ISLAMABAD: Pakistan’s food import bill grew by 53.91 per cent to $8.347 billion year-on-year during the previous fiscal year (FY21), mainly due to sugar, wheat, palm oil and pulses imports to bridge the shortfall in domestic production of agriculture produce.
The rising food import bill also triggered trade deficit that may cause some uneasiness on the external side for the government.
Data compiled by Pakistan Bureau of Statistics (PBS) released here on Monday showed the share of food items in the total import bill reached 14.79pc this year, compared to 12.17pc last year, indicating the country’s growing reliance on imports to ensure food security.
In the budget for 2021-22, the government has proposed several measures, including allocation of billions of rupees for increasing per acre yield, reducing wastage and establishing big stores for keeping staple food items.
The total import bill inched up by 26.60pc to $56.405bn in FY21 as against $44.552bn over the corresponding period of last year.
Sugar, wheat, palm oil, pulses main items procured from abroad to meet demand at home
The eatable import bill of all products posted growth in value and quantity during the period under review, a clear indication of shortage in domestic production. Within the food group import, the major contribution came from wheat, sugar, edible oil, spices, tea and pulses.
Edible oil import witnessed a substantial increase during the period under review in quantity, value and per value terms.
Import of palm oil recorded a growth of 44.91pc in value in FY21 to $2.668bn from $1.841bn over the corresponding months of last year. In quantity, 7.64pc growth was recorded in import of palm oil during the same period. The palm oil bill increased due to rise in international price of palm oil.
As a result, the prices of vegetable ghee and cooking oil posted growth during the last few months for domestic users. The import of soya bean oil rose by 65.98pc in value and 38.33pc in quantity.
Pakistan has imported 3.612 million tonnes of wheat worth $983.326m in nine months of last fiscal year as against no imports in the previous financial year. As no wheat has been imported in the months of April, May and June with the authorities expecting a bumper wheat crop, the ECC decided to import 3m tonnes for keeping buffer stock. It will now be imported in the current fiscal year.
Similarly, the import of sugar stood at 281,329 tonnes during 2020-21 as against 7,609 tonnes over the corresponding months of 2019-20, showing an increase of 3,597pc.
Import of tea posted growth of 8.96pc during the previous fiscal year while that of spices increased by 29.31pc. The growth is mainly due to a drop in import of these products under transit trade and controlling of smuggling at border areas.

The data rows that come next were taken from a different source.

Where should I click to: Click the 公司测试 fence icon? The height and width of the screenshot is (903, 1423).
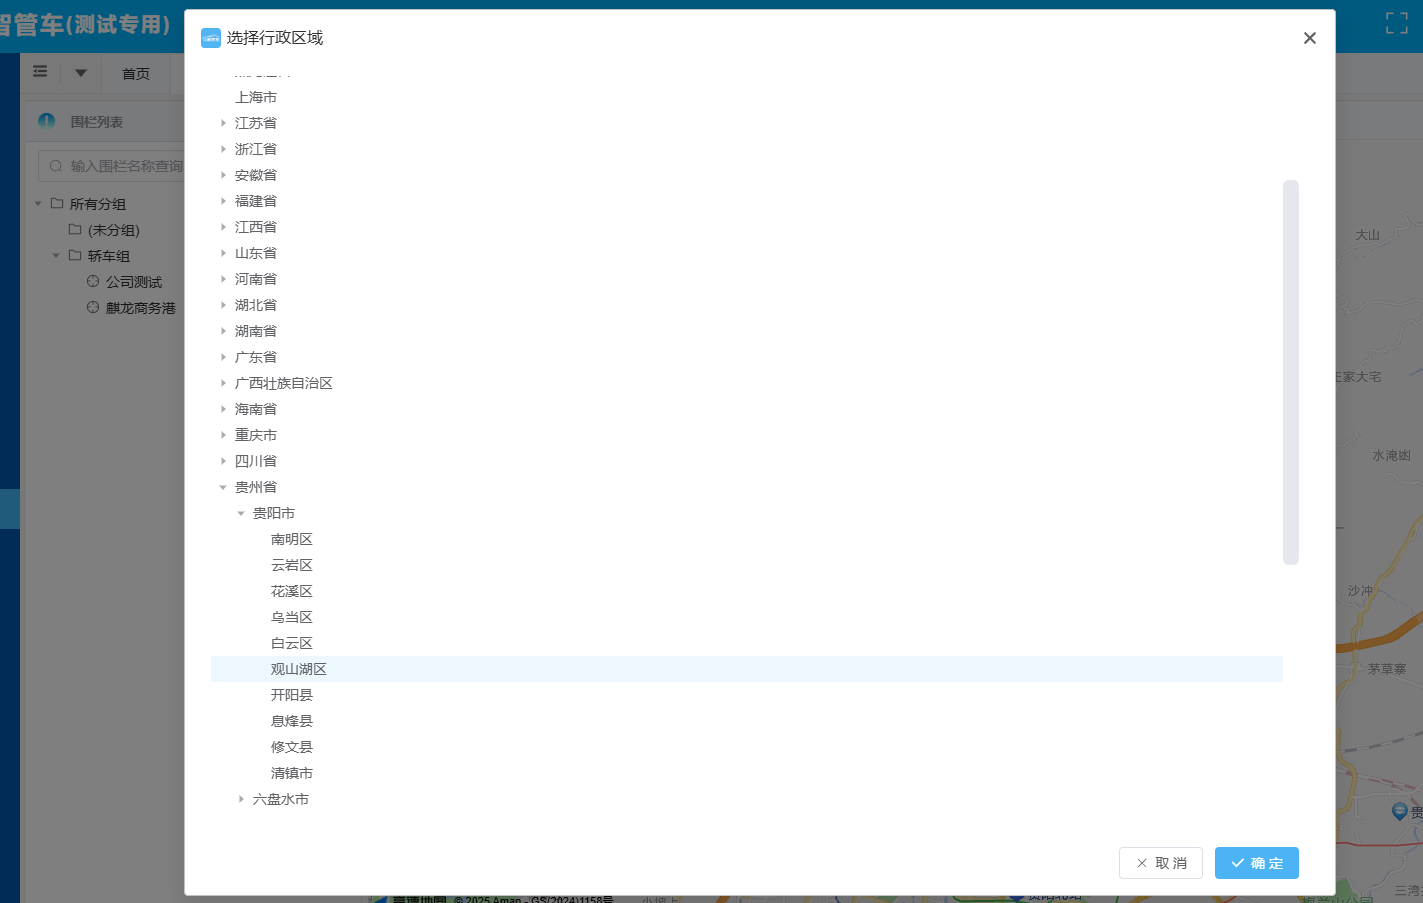pos(93,282)
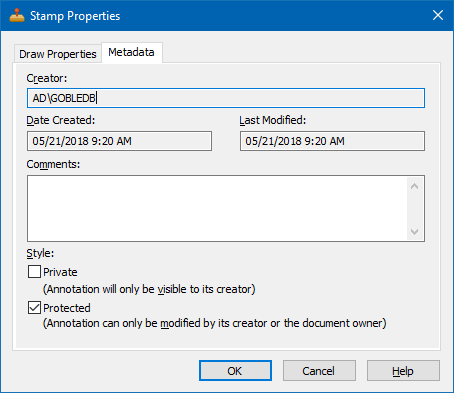Confirm changes with the OK button
Screen dimensions: 454x393
[235, 371]
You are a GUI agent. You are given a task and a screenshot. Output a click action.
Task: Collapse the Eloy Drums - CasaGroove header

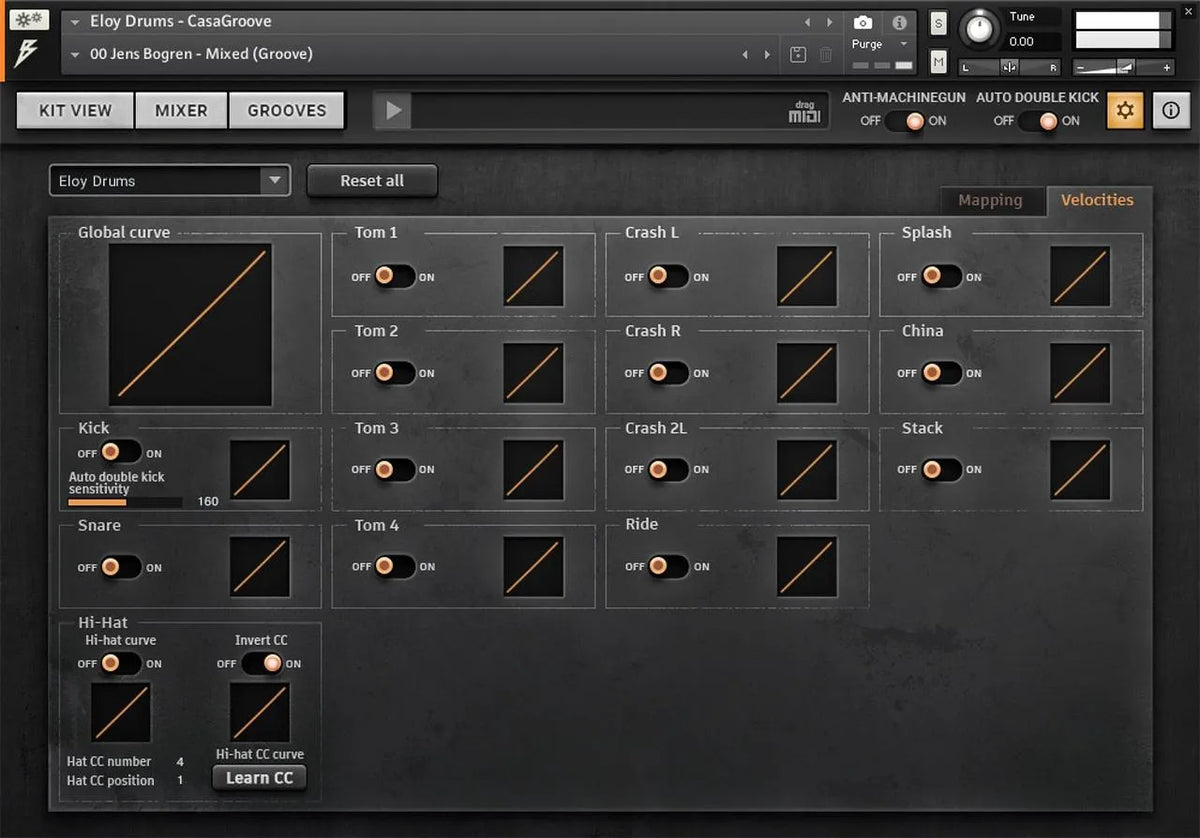pyautogui.click(x=76, y=20)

The import bill for pulses, dried fruits, milk and other food products witnessed a massive growth during the period under review. The import of all other food items spiked 34.16pc on a year-on-year basis to $2.686bn and pulses 15.48pc to $709.729m.
In the machinery group, the total import bill reached $10.144bn in FY21 as against $8.787bn over the corresponding months of previous year, a growth of 15.45pc. Import of power generating machinery was up by 39.38pc to $1.913bn in the outgoing fiscal year from $1.372bn over the same period last year.

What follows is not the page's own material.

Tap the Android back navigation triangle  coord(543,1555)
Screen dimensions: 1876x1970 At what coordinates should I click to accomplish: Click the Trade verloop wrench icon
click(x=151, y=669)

The second biggest contributor to the group is the mobile phones import that increased by 50.75pc to $2.065bn during FY21 as against $1.369bn over the previous year. However, the import of construction and electrical machinery dipped by 26.52pc and 25.37pc, respectively. The import of agriculture machinery posted a paltry growth of 0.83pc.
The PBS showed the oil import bill rose to $11.35bn in the FY21, indicating an increase of 9.09pc from $10.411bn over the previous year.

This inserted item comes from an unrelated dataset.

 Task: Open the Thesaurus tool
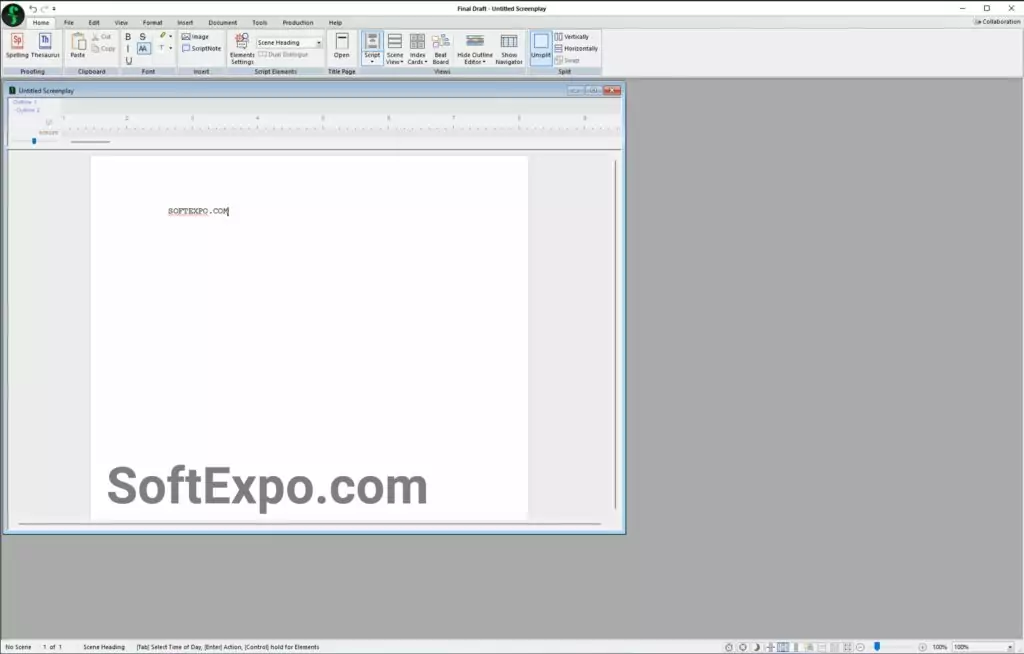pos(45,46)
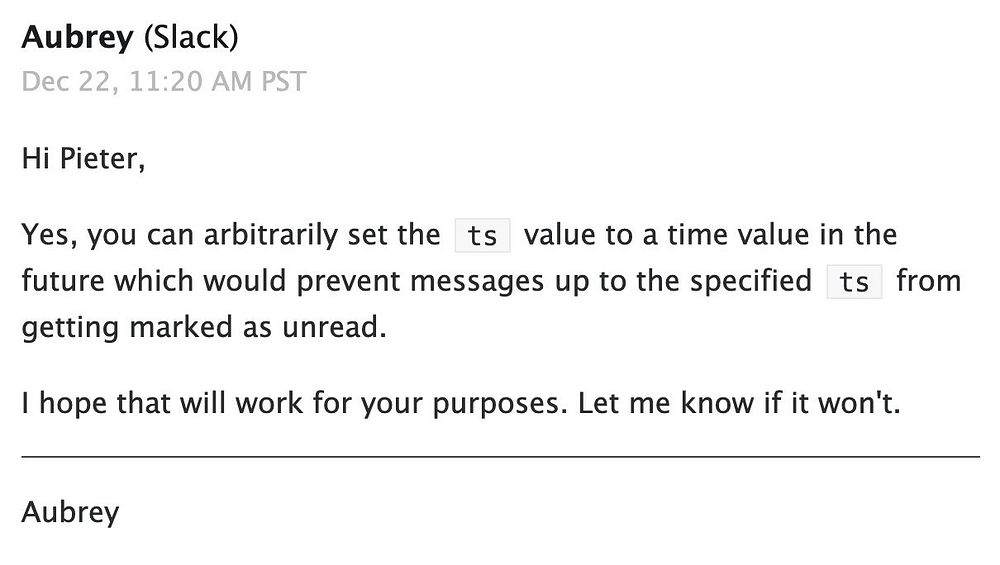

The petroleum product imports were up by 9.03pc in value in the FY21 and increased by 28.73pc in quantity. Crude oil import rose by 14.15pc in value and 32.02pc in quantity during the period under review while those of liquefied natural gas fell by 1.69pc in value. However, liquefied petroleum gas (LPG) imports jumped 60.70pc in value in FY21 largely to plug a shortfall in local production.